The conflict began February 28 with US and Israeli strikes on Iran and has since removed 11 million barrels of oil per day and 140 billion cubic metres of gas from world markets. At least 40 Gulf energy assets have been severely damaged, and the Hormuz strait — through which approximately 20 percent of global oil flows — remains closed. The IEA deployed 400 million barrels from strategic reserves on March 11 in its largest emergency action.
Birol confirmed further releases were under consideration and said the IEA was consulting with governments across Europe, Asia, and North America. He called for demand-side policies including remote work, lower speed limits, and reduced commercial aviation. He met with Australian Prime Minister Anthony Albanese and said the geopolitical energy security challenges of the current period demanded responses with Cold War-era strategic seriousness.

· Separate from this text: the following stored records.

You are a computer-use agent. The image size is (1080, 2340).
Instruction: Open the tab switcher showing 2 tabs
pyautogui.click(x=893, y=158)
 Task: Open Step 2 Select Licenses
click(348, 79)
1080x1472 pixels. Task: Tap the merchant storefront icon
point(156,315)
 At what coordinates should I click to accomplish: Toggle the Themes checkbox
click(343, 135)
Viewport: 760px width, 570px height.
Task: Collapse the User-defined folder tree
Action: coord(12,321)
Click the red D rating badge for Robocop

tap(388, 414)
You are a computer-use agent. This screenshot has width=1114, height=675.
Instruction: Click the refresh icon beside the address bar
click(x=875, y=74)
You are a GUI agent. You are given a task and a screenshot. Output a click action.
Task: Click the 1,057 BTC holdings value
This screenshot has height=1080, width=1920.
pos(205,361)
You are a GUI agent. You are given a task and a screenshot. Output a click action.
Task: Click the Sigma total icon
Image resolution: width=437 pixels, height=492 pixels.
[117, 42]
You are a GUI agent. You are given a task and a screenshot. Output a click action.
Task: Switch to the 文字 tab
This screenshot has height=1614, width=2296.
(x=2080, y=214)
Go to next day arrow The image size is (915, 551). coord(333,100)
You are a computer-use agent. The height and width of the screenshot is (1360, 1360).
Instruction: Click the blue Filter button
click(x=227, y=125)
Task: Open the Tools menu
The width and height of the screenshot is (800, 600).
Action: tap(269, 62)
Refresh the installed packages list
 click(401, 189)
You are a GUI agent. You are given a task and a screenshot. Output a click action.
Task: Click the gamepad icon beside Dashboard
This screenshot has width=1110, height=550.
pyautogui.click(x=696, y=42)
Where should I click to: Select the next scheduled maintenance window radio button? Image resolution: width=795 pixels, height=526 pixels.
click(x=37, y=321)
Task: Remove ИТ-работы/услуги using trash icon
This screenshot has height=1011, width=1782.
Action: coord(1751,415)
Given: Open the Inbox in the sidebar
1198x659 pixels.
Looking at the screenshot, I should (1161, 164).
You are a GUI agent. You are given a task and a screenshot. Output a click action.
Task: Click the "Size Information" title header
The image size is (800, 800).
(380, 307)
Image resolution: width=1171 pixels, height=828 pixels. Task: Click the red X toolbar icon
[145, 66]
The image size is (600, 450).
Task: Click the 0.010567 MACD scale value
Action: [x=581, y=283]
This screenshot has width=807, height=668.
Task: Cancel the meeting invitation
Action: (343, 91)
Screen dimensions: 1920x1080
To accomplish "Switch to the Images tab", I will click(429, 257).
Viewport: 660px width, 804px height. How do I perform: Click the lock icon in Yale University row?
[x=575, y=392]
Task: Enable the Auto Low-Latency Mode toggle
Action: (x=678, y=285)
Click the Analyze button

Trump’s 48-hour ultimatum to Iran to reopen the strait expired without result, and Tehran threatened retaliatory strikes on US and allied energy and water infrastructure. Birol concluded that the most dangerous period for global energy since the Cold War demanded a response that matched the seriousness of the challenge. He called for the kind of strategic commitment, investment, and international coordination that the Cold War era had produced — adapted to the twenty-first-century energy security environment.